Texture Processors and Caches
The texture processor subsystem was the main bottleneck of the R600 and RV670 graphics cores.
There were only 16 texture processors grouped into four big blocks. This was not enough even though math1ematics-heavy special effects prevail over high-resolution textures in modern games due to the multiplatform nature of many projects. Moreover, there was only one filter unit per each texture address units, which reduced the efficiency of the texture processors when performing texture filtering, especially anisotropic filtering. Anisotropic filtering is used widely today and is unlikely to be abandoned in near future.

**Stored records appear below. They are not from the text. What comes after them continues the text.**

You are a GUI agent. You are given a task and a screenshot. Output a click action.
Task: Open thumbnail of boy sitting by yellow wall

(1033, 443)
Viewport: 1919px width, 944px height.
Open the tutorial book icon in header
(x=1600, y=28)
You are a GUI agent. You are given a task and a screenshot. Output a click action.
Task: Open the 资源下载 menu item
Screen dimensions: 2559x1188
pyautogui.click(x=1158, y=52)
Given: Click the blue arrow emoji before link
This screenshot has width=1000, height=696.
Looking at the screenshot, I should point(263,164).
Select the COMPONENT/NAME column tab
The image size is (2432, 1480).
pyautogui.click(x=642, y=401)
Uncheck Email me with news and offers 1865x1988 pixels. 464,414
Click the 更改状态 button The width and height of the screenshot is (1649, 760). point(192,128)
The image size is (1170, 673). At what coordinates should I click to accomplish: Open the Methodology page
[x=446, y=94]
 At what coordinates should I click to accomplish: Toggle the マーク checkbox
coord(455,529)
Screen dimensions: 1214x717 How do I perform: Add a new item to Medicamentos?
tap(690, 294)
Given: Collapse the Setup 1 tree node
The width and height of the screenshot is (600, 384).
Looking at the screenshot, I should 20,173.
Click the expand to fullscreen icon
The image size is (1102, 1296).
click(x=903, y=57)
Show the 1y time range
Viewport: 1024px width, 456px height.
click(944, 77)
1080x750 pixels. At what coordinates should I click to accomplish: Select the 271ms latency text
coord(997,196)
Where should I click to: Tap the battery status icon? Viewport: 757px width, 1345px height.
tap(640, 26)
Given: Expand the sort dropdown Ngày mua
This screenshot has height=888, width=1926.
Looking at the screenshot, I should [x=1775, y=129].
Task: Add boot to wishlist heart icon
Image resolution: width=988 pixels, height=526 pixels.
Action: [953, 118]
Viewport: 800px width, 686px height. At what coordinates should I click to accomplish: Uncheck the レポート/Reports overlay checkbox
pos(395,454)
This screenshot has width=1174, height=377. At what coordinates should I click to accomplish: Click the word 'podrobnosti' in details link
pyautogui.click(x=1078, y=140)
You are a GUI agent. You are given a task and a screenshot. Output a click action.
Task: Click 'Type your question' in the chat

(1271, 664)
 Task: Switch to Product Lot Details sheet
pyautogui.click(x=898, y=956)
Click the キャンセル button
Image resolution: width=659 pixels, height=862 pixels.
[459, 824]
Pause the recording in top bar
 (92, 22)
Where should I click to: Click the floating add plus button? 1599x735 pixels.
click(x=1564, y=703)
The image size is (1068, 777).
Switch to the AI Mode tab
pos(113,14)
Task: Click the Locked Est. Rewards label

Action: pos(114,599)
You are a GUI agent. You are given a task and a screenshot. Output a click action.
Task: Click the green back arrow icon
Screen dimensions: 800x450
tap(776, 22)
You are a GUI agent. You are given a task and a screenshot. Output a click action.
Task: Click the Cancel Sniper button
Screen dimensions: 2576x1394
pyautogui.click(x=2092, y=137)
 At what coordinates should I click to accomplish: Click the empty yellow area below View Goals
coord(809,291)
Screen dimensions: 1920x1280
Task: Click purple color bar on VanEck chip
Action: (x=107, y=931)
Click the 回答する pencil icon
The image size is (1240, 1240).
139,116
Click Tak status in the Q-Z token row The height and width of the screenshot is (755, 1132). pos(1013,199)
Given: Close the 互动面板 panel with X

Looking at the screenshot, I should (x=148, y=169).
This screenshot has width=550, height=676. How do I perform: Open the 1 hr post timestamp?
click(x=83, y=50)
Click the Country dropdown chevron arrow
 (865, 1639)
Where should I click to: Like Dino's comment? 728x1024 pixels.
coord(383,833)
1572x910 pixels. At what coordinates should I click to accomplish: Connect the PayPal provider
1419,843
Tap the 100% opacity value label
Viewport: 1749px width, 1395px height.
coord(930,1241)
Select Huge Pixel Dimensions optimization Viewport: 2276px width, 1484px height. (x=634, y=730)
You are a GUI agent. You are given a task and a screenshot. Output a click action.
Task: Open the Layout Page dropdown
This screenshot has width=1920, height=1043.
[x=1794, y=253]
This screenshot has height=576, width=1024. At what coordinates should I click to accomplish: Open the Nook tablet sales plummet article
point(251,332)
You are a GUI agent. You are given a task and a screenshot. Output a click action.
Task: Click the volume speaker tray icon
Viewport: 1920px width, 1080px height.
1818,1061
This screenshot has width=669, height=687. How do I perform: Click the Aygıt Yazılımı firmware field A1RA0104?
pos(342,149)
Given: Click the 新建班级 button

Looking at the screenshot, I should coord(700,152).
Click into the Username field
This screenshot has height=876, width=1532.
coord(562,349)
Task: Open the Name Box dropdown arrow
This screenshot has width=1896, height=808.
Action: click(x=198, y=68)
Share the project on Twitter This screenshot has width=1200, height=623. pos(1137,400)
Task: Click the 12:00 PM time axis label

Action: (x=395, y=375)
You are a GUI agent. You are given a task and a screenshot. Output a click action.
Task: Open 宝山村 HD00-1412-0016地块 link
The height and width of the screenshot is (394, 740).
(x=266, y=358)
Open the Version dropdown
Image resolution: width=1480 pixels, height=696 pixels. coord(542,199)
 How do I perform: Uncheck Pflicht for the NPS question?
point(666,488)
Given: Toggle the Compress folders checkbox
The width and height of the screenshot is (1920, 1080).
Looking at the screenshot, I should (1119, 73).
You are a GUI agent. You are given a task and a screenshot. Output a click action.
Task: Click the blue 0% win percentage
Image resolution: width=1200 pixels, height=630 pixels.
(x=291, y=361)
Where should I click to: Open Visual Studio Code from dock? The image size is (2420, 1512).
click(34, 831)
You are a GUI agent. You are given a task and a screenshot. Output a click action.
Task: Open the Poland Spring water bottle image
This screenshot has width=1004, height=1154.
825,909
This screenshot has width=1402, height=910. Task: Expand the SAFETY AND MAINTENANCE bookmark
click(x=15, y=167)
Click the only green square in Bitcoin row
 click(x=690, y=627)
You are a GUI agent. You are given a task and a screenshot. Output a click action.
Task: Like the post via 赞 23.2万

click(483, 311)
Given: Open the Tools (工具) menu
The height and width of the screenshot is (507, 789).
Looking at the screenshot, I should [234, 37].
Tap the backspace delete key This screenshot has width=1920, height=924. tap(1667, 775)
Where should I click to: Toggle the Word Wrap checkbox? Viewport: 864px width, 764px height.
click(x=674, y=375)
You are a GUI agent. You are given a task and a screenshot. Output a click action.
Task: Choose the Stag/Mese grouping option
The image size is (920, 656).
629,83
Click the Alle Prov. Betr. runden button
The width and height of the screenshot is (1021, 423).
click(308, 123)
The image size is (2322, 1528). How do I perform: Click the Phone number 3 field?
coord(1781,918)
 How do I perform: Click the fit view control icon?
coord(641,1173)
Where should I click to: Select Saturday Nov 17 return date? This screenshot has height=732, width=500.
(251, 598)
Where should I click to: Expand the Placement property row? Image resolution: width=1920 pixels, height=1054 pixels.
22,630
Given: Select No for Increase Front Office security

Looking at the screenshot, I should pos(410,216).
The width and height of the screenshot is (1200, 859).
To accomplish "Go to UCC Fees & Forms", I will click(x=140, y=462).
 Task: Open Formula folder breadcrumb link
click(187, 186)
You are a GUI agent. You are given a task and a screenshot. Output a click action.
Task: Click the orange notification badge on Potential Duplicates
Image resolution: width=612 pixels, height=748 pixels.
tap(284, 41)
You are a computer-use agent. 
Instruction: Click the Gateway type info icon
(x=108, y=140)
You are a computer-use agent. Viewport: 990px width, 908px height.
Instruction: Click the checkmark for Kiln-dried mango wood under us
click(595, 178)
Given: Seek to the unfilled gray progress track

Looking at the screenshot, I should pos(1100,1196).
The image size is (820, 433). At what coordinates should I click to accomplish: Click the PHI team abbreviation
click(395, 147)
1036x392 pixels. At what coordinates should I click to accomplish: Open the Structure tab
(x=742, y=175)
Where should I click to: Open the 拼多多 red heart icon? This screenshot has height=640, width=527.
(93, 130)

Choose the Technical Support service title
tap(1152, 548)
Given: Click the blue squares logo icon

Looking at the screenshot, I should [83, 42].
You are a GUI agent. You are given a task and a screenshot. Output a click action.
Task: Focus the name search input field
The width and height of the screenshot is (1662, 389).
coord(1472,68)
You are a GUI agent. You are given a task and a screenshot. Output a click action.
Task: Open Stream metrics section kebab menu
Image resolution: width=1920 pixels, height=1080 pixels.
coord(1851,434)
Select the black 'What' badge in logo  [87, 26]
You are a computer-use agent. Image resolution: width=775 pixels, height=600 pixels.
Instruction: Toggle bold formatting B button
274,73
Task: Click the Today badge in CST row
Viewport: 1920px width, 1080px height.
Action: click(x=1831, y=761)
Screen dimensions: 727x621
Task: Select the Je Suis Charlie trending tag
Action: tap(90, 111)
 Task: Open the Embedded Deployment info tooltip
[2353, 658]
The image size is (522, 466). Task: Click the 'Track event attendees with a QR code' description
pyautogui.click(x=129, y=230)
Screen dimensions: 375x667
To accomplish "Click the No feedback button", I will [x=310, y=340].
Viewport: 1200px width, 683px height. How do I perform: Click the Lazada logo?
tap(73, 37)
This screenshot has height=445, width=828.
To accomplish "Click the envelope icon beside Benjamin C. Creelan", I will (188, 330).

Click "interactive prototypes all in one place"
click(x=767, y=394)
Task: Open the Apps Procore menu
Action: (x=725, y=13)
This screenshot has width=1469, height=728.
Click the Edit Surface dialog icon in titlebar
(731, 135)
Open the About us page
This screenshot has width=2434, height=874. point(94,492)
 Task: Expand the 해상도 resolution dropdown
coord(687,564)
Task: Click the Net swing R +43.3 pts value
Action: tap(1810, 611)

The developers took these drawbacks into consideration and endowed the RV770 with new texture processors.

The texture processors have a completely new design. Each TMU now contains 16 FP32 texture samplers, four address units and four filter units. The efficiency of sampling seems to be low but this is compensated by the doubled bandwidth of the bus between the TMUs and the texture caches. ATI managed to increase the speed of filtering of 32-bit and 64-bit textures by 2.5 and 1.5 times respectively. It sounds good theoretically and should be as good in practical applications.
The texture processors are still united into large modules with four TMUs in each. Each such module services one of the ten SIMD cores. The TMUs have been optimized to contain fewer transistors and do not increase the overall size of the GPU much.
The cache subsystem is an important part of the GPU’s texture-processing system. It has been modernized in the RV770:

First of all, the caches have become faster. The speed of fetching textures from the L1 caches is now an impressive 480GBps. The L1 and L2 caches can communicate at a speed of 384GBps. Second, each SIMD core now has a dedicated L1 cache for efficient data storage. Third, the L2 caches are coordinated with the memory controllers. Fourth, the RV770 features a separate cache for storing vertex data. The improvements are not as obvious as with the texture processors, yet are expected to contribute to the performance of the Radeon HD 4800 in games. ATI’s new GPU has surely got rid of the main bottleneck of the Radeon HD architecture and can challenge Nvidia’s solutions at texture operations. ATI’s approach to designing GPUs is at its best here: optimizations instead of just increasing the amount of resources.